TEXT SHOWN:
>> begin

To print only the product names (first field):

# Print just the product names
awk -F ',' '{print $1}' sales.csv

Output:

Product
Laptop
Mouse
Keyboard
Monitor

To calculate the total value for each product (price × quantity):

# Calculate total value for each product
awk -F ',' 'NR>1 {print $1 ": $" $2 * $3}' sales.csv

Output:

Laptop: $4999.95
Mouse: $510
Keyboard: $750
Monitor: $899.97

To find products with a price greater than $50:

# Show expensive products
awk -F ',' '$2 > 50 {print $1 " costs $" $2}' sales.csv

Output:

Laptop costs $999.99
Keyboard costs $75.00
Monitor costs $299.99

To calculate the total revenue from all sales:

# Calculate total revenue
awk -F ',' 'NR>1 {total += $2 * $3} END {print "Total revenue: $" total}' sales.csv

Output:

Total revenue: $7159.92

To process a log file and extract specific information:

access.log:

192.168.1.1 - - [10/Oct/2023:13:55:36] "GET /page1 HTTP/1.1" 200 1234
192.168.1.2 - - [10/Oct/2023:13:55:37] "GET /page2 HTTP/1.1" 404 567
192.168.1.1 - - [10/Oct/2023:13:55:38] "POST /login HTTP/1.1" 200 890

To count requests by IP address:

# Count requests per IP address
awk '{count[$1]++} END {for (ip in count) print ip ": " count[ip] " requests"}' access.log

Output:

192.168.1.1: 2 requests
192.168.1.2: 1 requests

The aspell Command

The aspell command is an interactive spell checking utility designed to find and correct spelling errors in text documents. It offers more accurate results than older spell checkers and supports multiple languages through installable dictionaries. When aspell identifies a potentially misspelled word, it provides a list of suggested replacements ranked by likelihood. This makes it invaluable for proofreading documents, checking email drafts, or ensuring documentation is free from spelling errors before publication. Unlike tr and sed, which transform text, aspell focuses specifically on identifying and correcting spelling mistakes.

>> end

SET EXERCISE: Carry on the command-line tutorial above on awk and aspell, starting right after its final sentence.

COLLECTED DATA:
>> begin

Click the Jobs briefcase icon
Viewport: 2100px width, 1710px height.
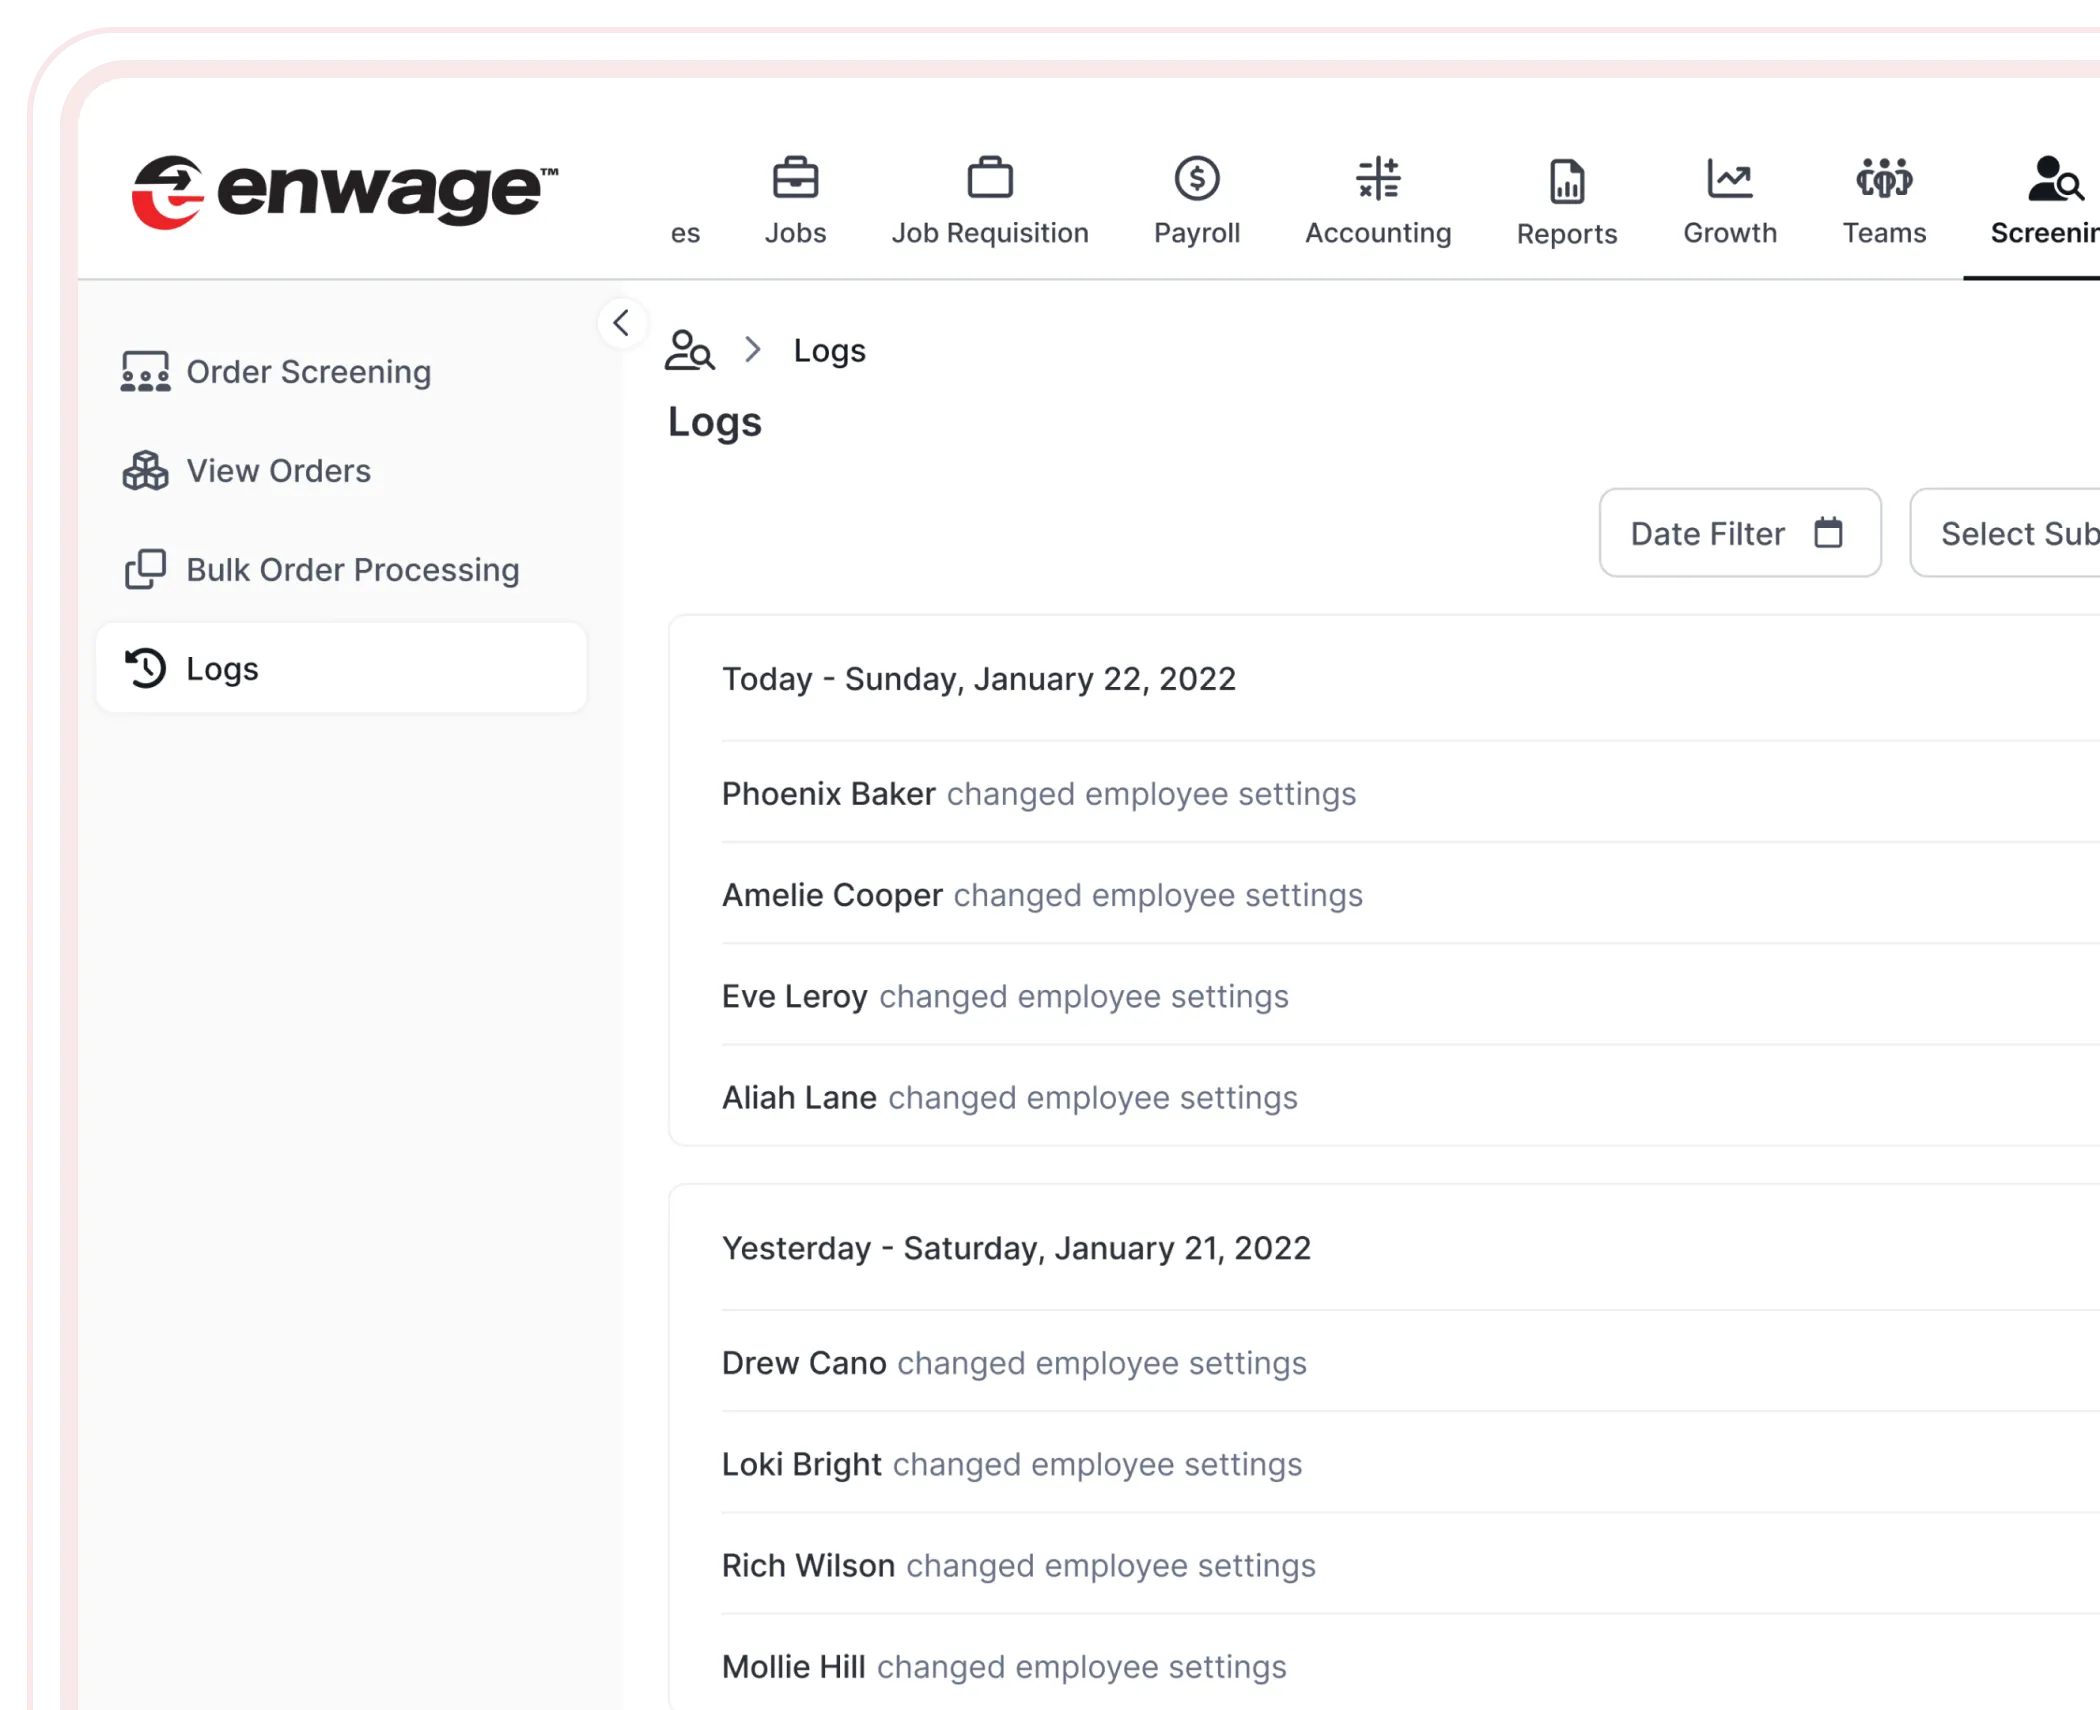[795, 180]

>> end

EXERCISE OUTPUT:
When to Use

  • When you need to check document spelling
  • When preparing documents for publication or submission
  • When proofreading text files without a word processor
  • When creating scripts that need to verify spelling
  • When working with documents in multiple languages

Common Options

Option What It Does When to Use It
-c Checks spelling in a file For interactive spell checking with suggestions
-a Runs in 'pipe mode' for programmatic use When using aspell in scripts or with other programs
-l Lists misspelled words When you just want to identify errors without correcting them
-d [dict] Uses a specific dictionary When checking documents in different languages

Practical Examples

Let's say you have a file called report.txt with the following content:

This is a sampel report.
It containes some mispeled words.
The speling here is not corect.

To check the spelling of the file interactively:

# Interactive spell check
aspell check report.txt

This opens an interactive session where aspell offers suggestions for each misspelled word:

1) sample      6) sampled
2) samples     7) sampans
3) sampler     8) simpler
4) samplers    9) sampler's
5) Sampel      0) sampels
i) Ignore      I) Ignore all
r) Replace     R) Replace all
a) Add         x) Exit
?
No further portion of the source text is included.